• _THE DATA_
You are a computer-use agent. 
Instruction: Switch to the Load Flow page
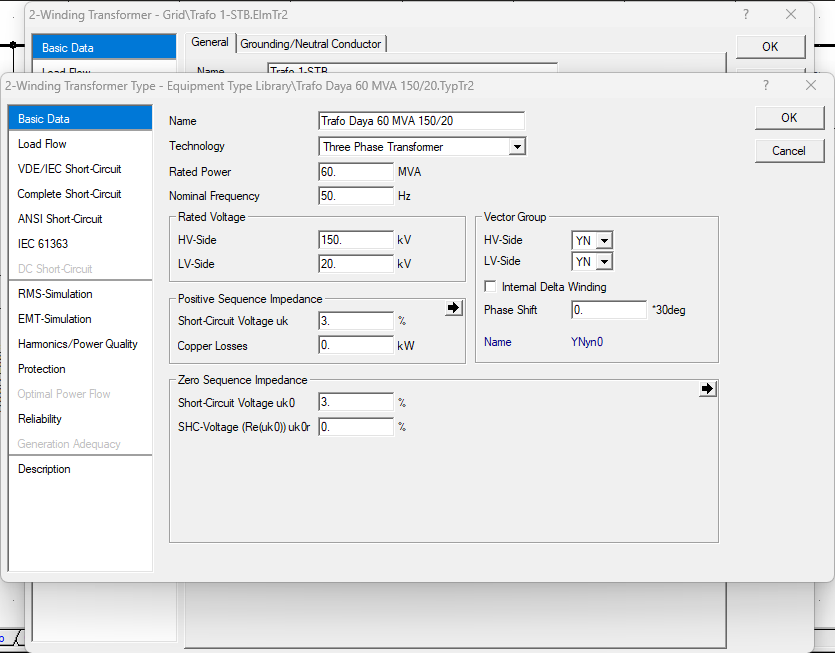pos(42,144)
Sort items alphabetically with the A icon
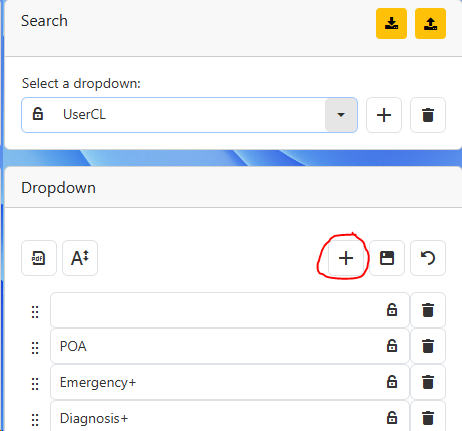Image resolution: width=462 pixels, height=431 pixels. 80,258
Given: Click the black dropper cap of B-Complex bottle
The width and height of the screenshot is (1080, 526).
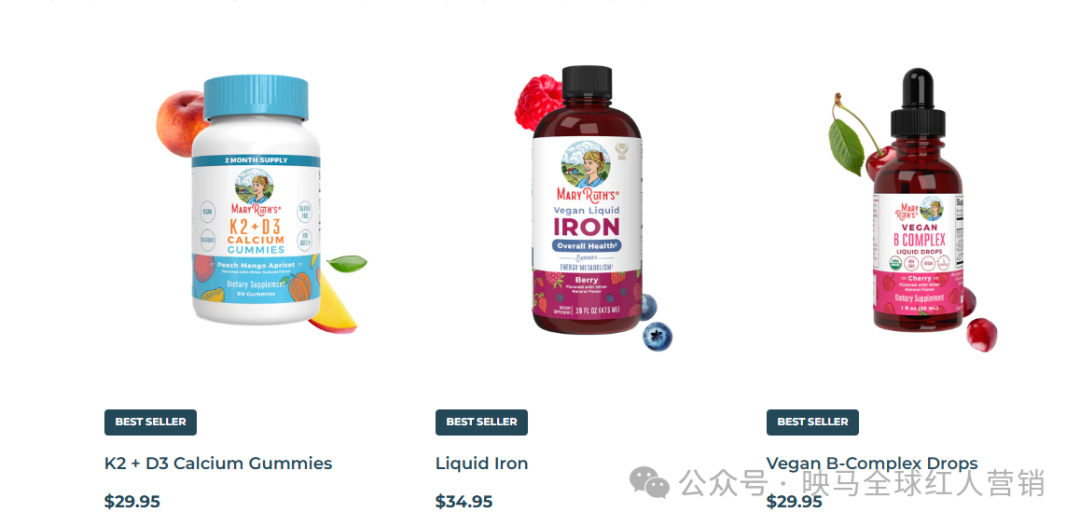Looking at the screenshot, I should coord(917,103).
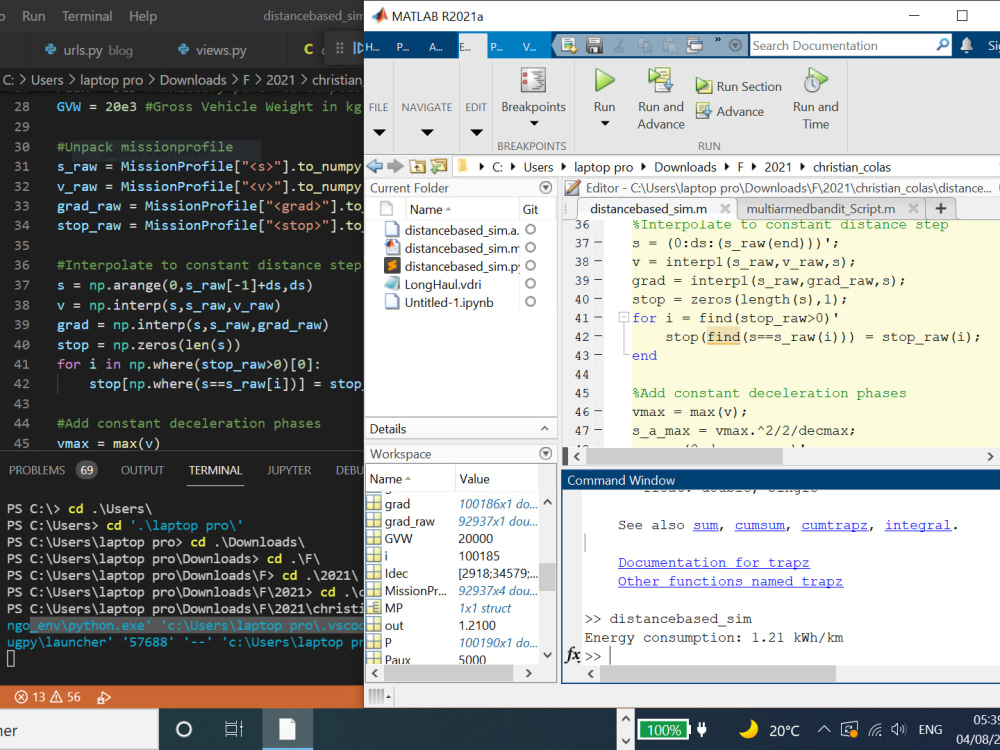Switch to multiarmedbandit_Script.m editor tab
This screenshot has width=1000, height=750.
[x=819, y=208]
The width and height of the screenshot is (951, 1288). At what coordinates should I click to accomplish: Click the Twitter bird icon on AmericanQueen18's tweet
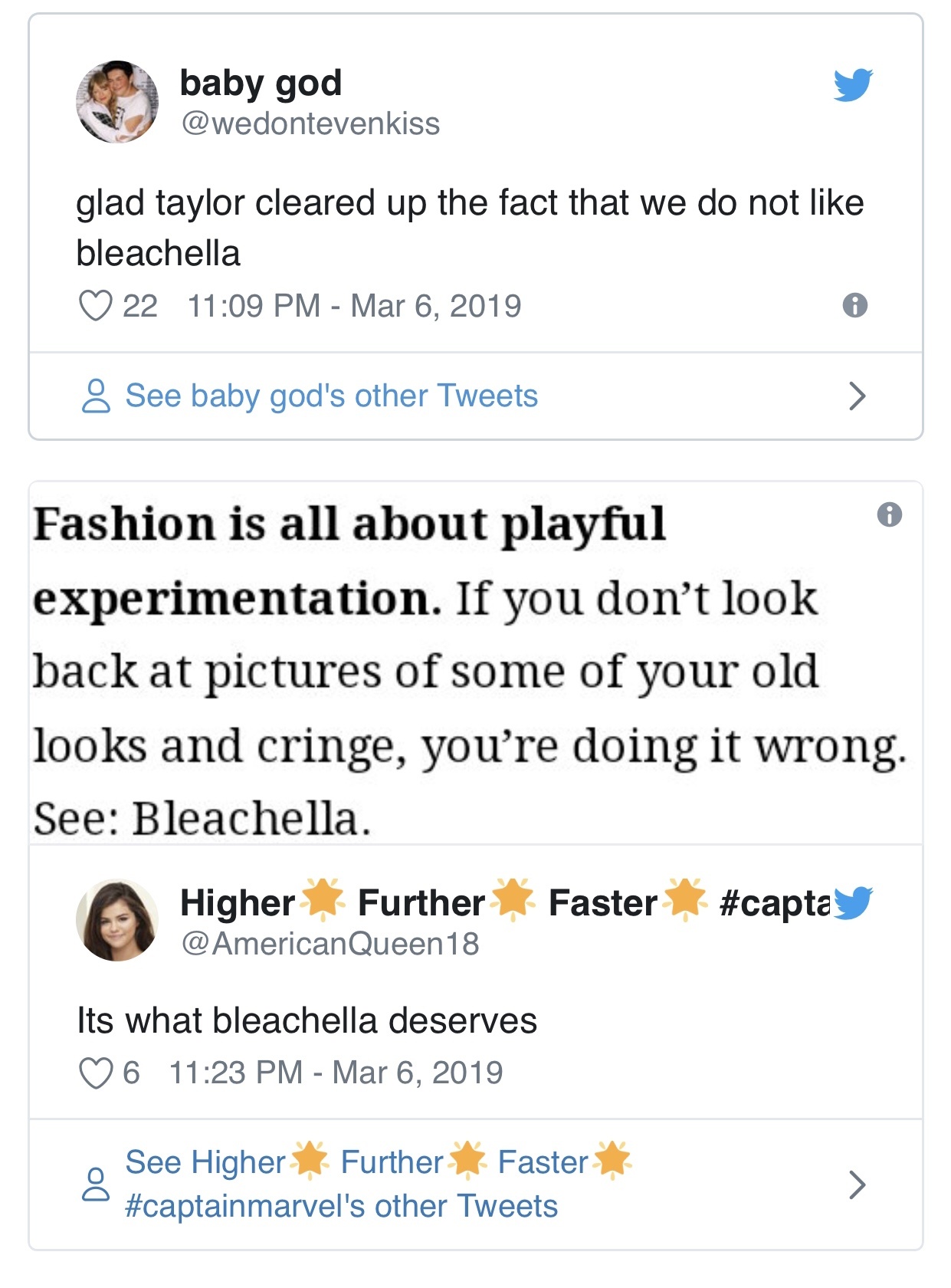point(853,903)
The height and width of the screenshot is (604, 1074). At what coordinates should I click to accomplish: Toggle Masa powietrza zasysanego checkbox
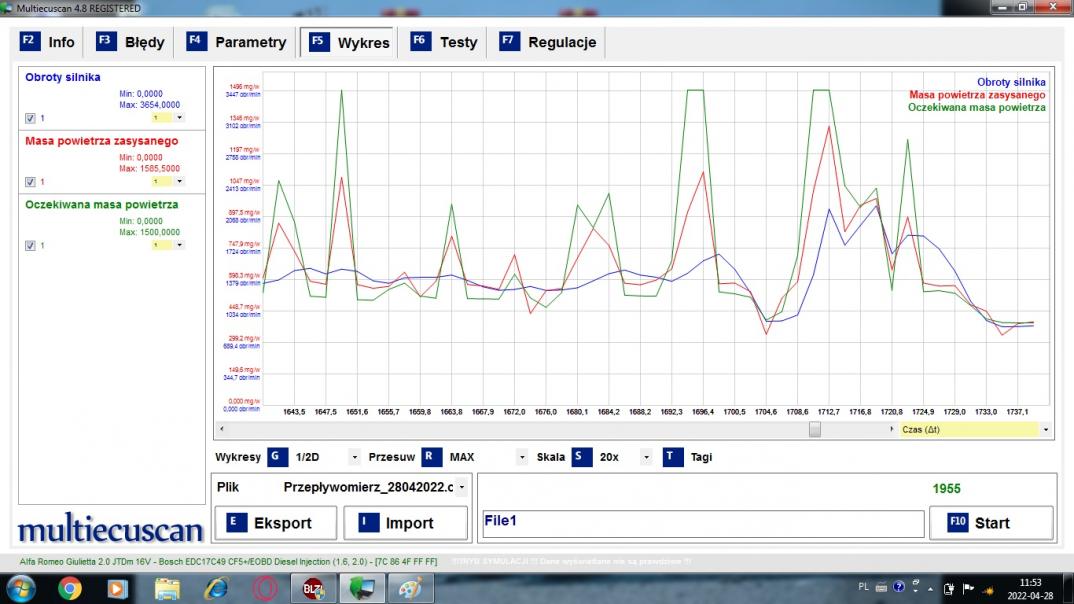(30, 182)

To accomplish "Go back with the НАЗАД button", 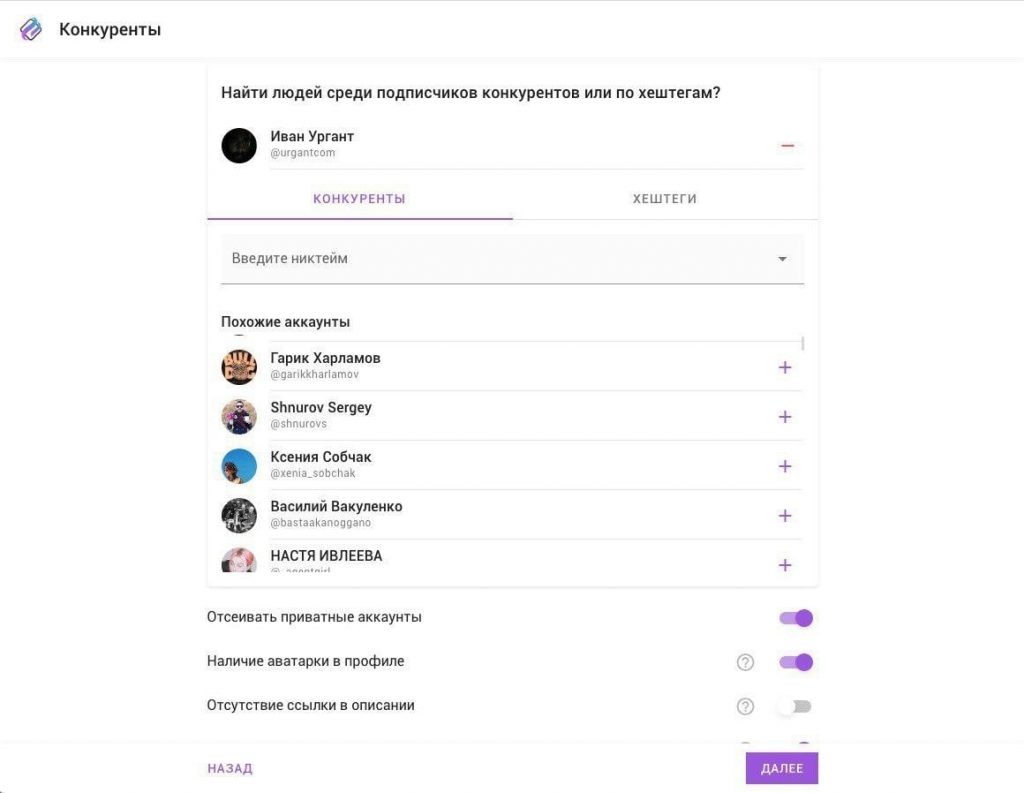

• _EXERCISE DETAILS_
When repeating the entries, leave out every picture and keep the rest exact.

• _RESULT OF THIS EXERCISE_
You are a computer-use agent. 
Instruction: Switch to the Load Flow page
pos(42,144)
Sort items alphabetically with the A icon
Image resolution: width=462 pixels, height=431 pixels. 80,258
Given: Click the black dropper cap of B-Complex bottle
The width and height of the screenshot is (1080, 526).
Looking at the screenshot, I should coord(917,103).
Switch to multiarmedbandit_Script.m editor tab
This screenshot has width=1000, height=750.
[x=819, y=208]
The width and height of the screenshot is (951, 1288). At what coordinates should I click to accomplish: Click the Twitter bird icon on AmericanQueen18's tweet
point(853,903)
The height and width of the screenshot is (604, 1074). At what coordinates should I click to accomplish: Toggle Masa powietrza zasysanego checkbox
(30, 182)

To accomplish "Go back with the НАЗАД button", 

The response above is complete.